I hurried back to the bathroom and entered without knocking. The merman was standing just outside the bathtub with a towel wrapped around his hips. He was tan and well-muscled. I remembered seeing him naked just moments before and blushed.

"Here are some clothes." I handed him the sweatpants and t-shirt I managed to scrounge out of my closet. "My name is Lucy, by the way." I turned my back so he could change.

"I'm Nerite," he said, "and however you did it, thank you for breaking the curse."

"What is this curse you keep speaking of? Is that why you were a crayfish when I first saw you?"

"I have been trapped in that from for hundreds of years. Aphrodite wanted me to join her on Mount Olympus and be her lover. When I refused, she cursed me into the form of a shellfish. I did not think I would ever be free, and then you came along. Now, here I am."

I felt my mouth drop open. Aphrodite? The goddess of love? "Why did you turn her down? I thought she was supposed to be very beautiful."

"She was beautiful, but vain. And I did not wish to leave the sea."

"Oh," I said. Before I could ask any more questions, I heard my children waking. "Nerite, it's nice to meet you, but I have to make my children their breakfast and get them ready for school. If you come into the kitchen, I'll make you some breakfast too. After the children have gone to school, I can drive you back to the shore, if you'd like."

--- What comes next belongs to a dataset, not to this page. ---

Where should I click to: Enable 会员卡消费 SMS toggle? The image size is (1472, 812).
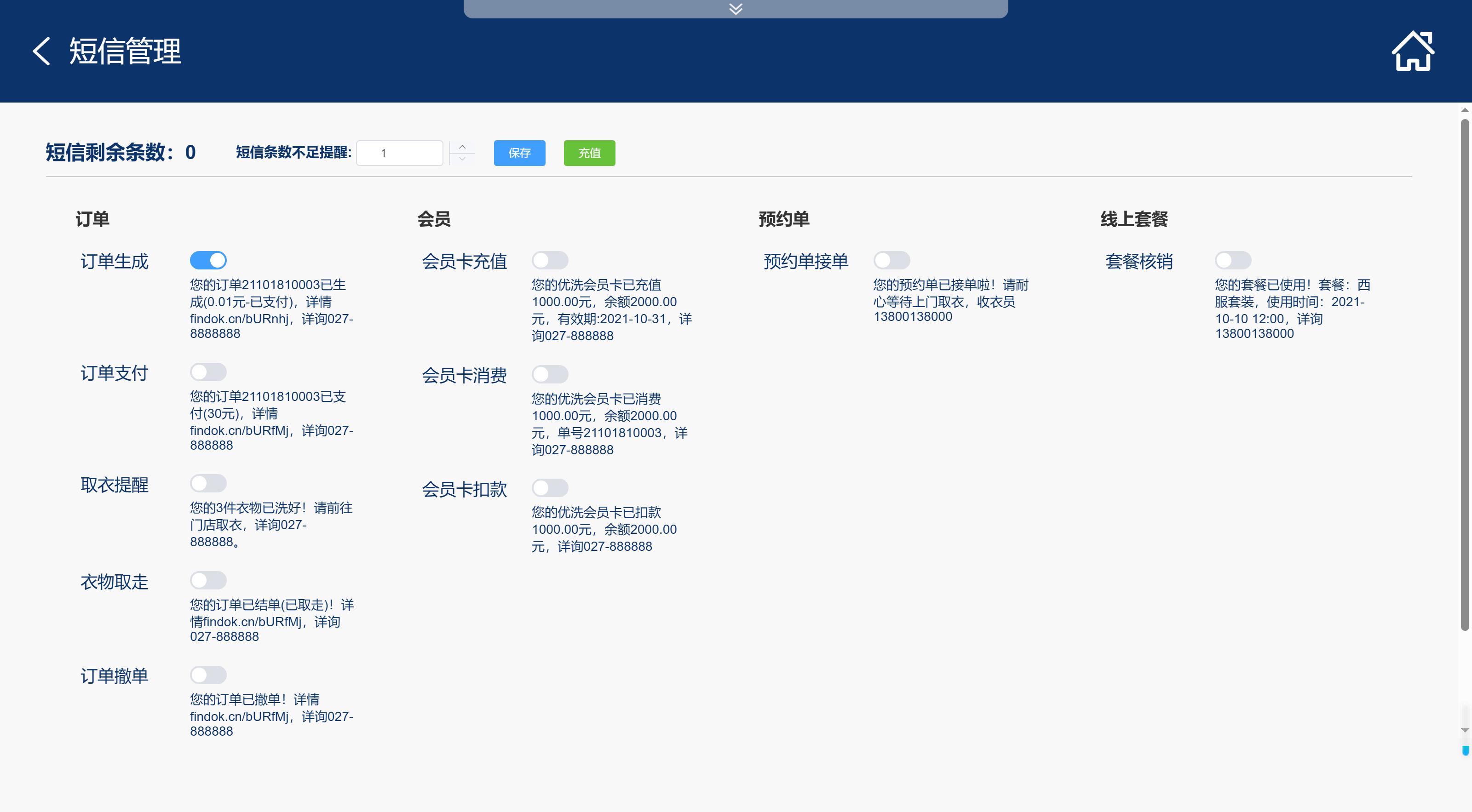click(550, 375)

He gave me a nod and a smile before following me to the kitchen. I'd always thought my kitchen was a good size, but that was before Nerite entered it. His enormous from seemed to dwarf everything around it. He must have been at least 6 1/2 feet tall, if not closer to 7'. His broad shoulders made him look even bigger. I didn't have time to think about it though, because as soon as my children laid their eyes on him, they were full of questions. They asked him his name, where he was from and how he knew me, to which he answered, "Nerite," "from far across the ocean," and "Your mother once did me a wonderful favor." They asked how long he was going to be staying, but I answered that he would be leaving right after they went to school.

The children loved it when anything new happened, and, as a result, his visit had left them practically bouncing in their seats with excitement. Driving them to school didn't take long, even though I had to keep glancing at each of the kids in my rear-view mirror to make sure they stayed buckled into their car seats. Caleb, being only two, was the only one still in preschool. He only went to preschool two mornings a week, and thankfully, this was one of those mornings.

Once all of the children were dropped off at school, I drove straight to the beach. Nerite stepped out of the car and we walked down to the sand where the water lapped at our feet. He took my hand as we walked. I didn't pull away. Holding hands with him felt natural.

"Thank you for breaking my curse and for bringing me back to the sea," Nerite said, turning to look at me.

I looked up at him. "I don't know what I did to break your curse, but you're welcome. I guess this is goodbye then."

Nerite smiled. "No, not goodbye. You broke a curse that had bound me for centuries. That means we have an unbreakable bond, you and I. We will see each other again." He raised his hands and cupped my face gently in them, leaning forward just enough to brush his lips across mine. Where his lips touched me, my lips tingled in response.

He stepped away and before I could think of anything to say, he ran deeper into the water and dove in. His body disappeared under the water and, after a brief glow, his fish tail followed him, slapping down and splashing little particles of water into the air.

I turned away and went back to my car, ready for the drive home.